■ **MATERIAL FOR THE TASK**:
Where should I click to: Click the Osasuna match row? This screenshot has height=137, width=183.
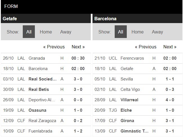click(37, 110)
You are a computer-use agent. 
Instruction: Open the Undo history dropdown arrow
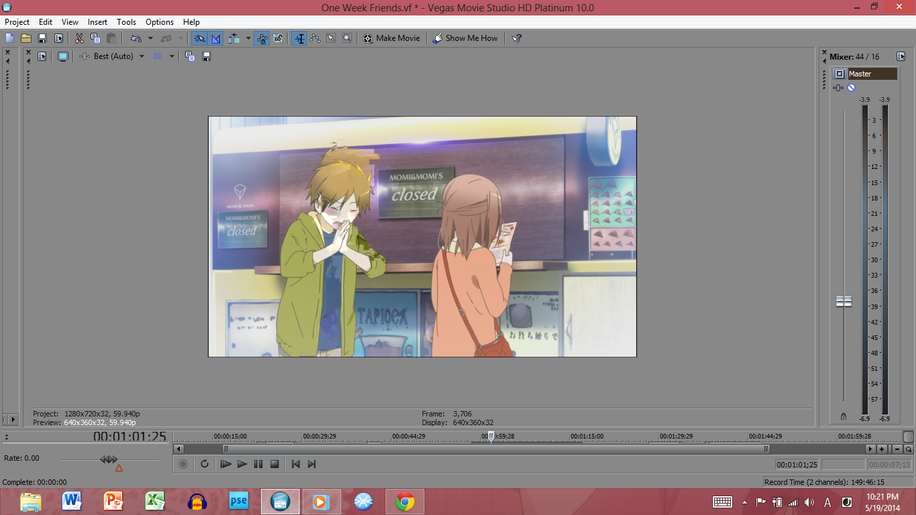click(x=150, y=38)
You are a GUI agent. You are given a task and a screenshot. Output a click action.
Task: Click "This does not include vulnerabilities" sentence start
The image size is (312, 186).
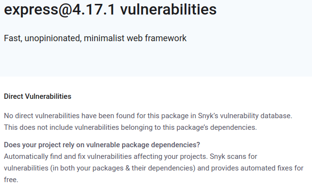point(61,127)
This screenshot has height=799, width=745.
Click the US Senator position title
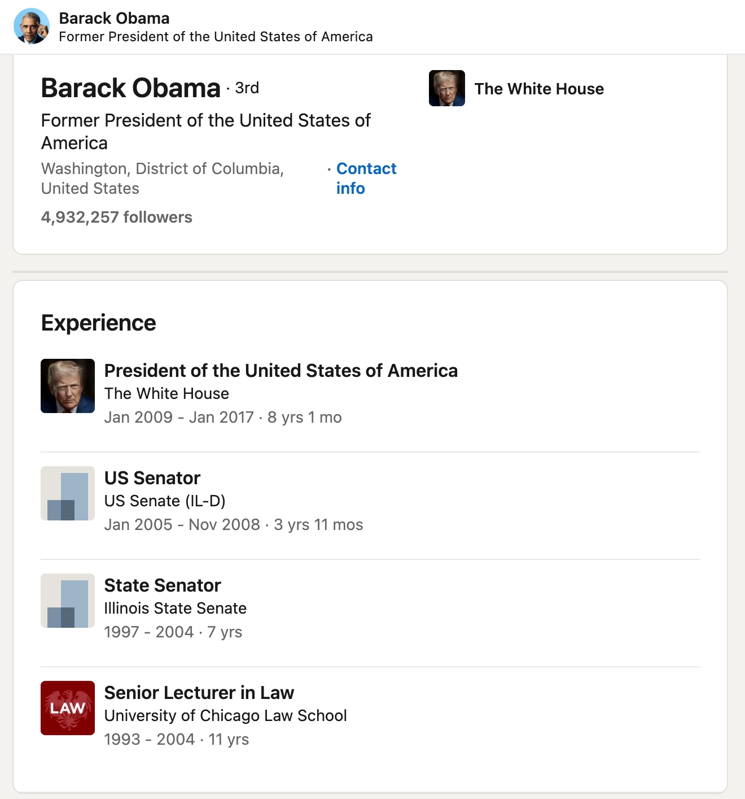pyautogui.click(x=152, y=478)

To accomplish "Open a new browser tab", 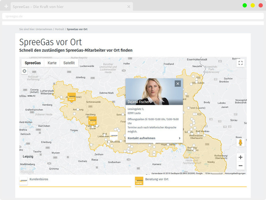I will coord(6,7).
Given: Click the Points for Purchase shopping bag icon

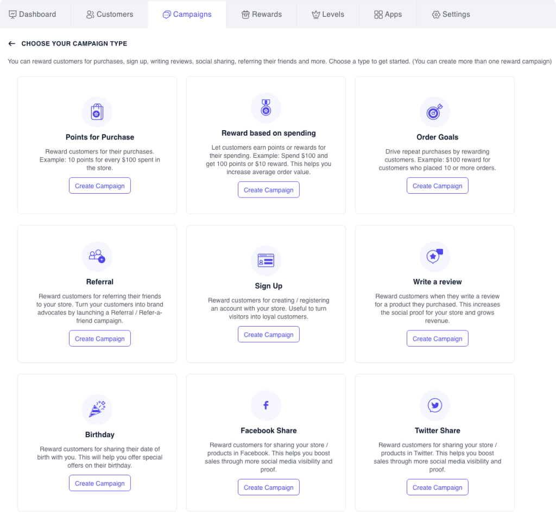Looking at the screenshot, I should (x=97, y=112).
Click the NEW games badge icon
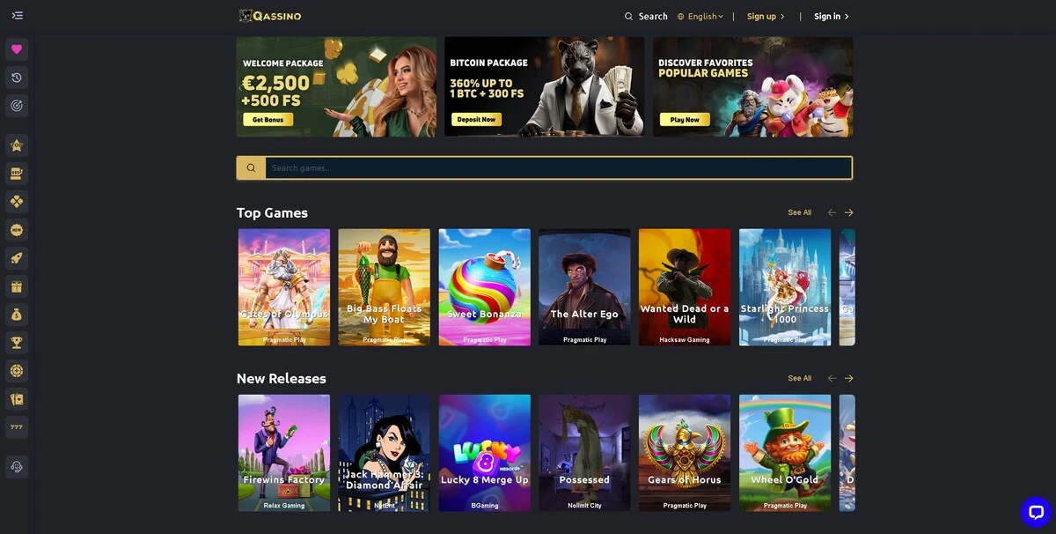1056x534 pixels. click(x=17, y=230)
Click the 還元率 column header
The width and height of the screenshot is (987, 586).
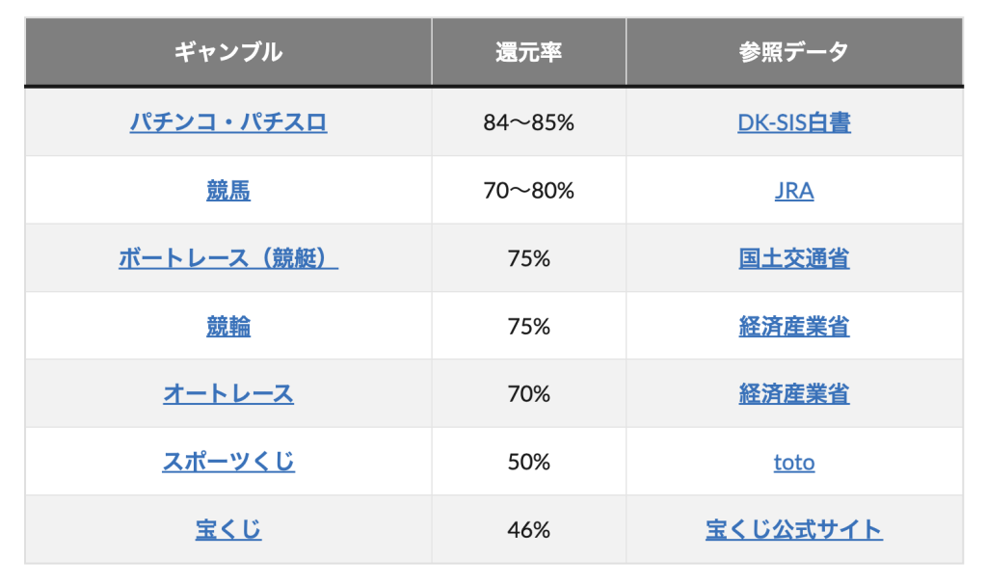(528, 52)
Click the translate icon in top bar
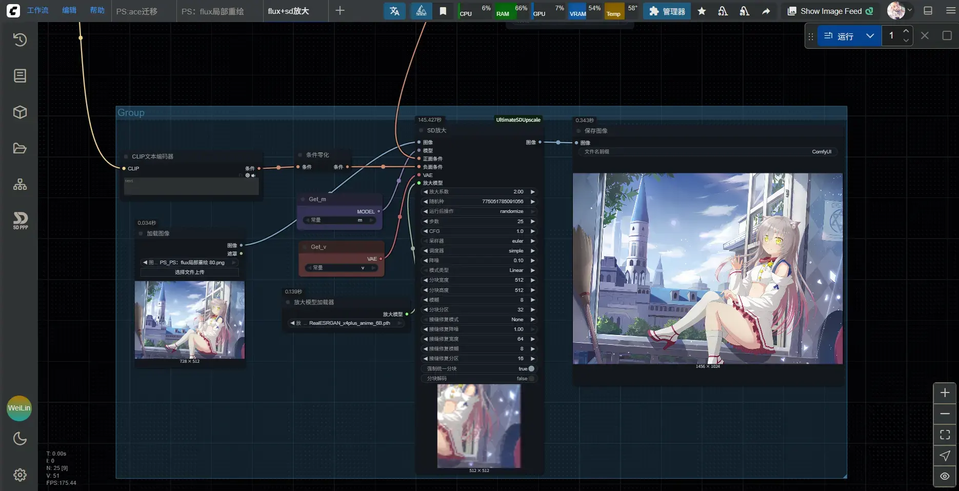This screenshot has width=959, height=491. click(x=394, y=11)
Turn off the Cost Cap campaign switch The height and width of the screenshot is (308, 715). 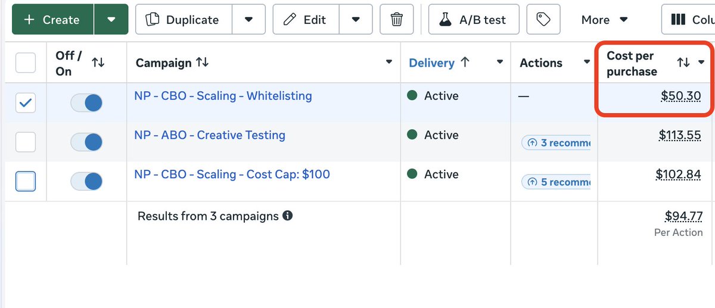(x=86, y=181)
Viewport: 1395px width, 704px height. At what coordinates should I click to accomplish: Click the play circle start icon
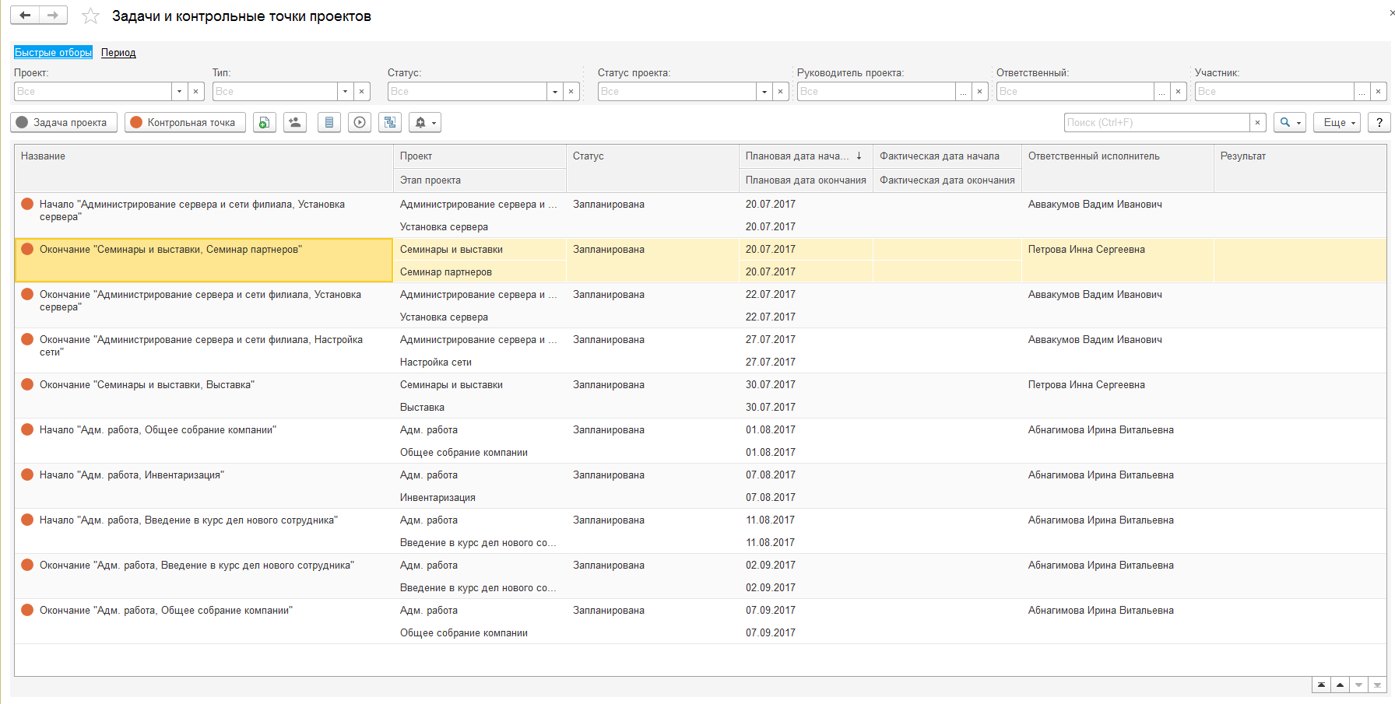(360, 122)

■ **WHAT THE TASK REQUIRES**: Your answer must be the exact lines of the records from the first one through the line containing "You are a GUI", with no pictures in it.

■ **ANSWER SECTION**:
Where should I click to: Click the Osasuna match row? This screenshot has height=137, width=183.
click(37, 110)
You are a computer-use agent. 
Instruction: Open the Undo history dropdown arrow
click(x=150, y=38)
You are a GUI agent. You are given a task and a screenshot. Output a click action.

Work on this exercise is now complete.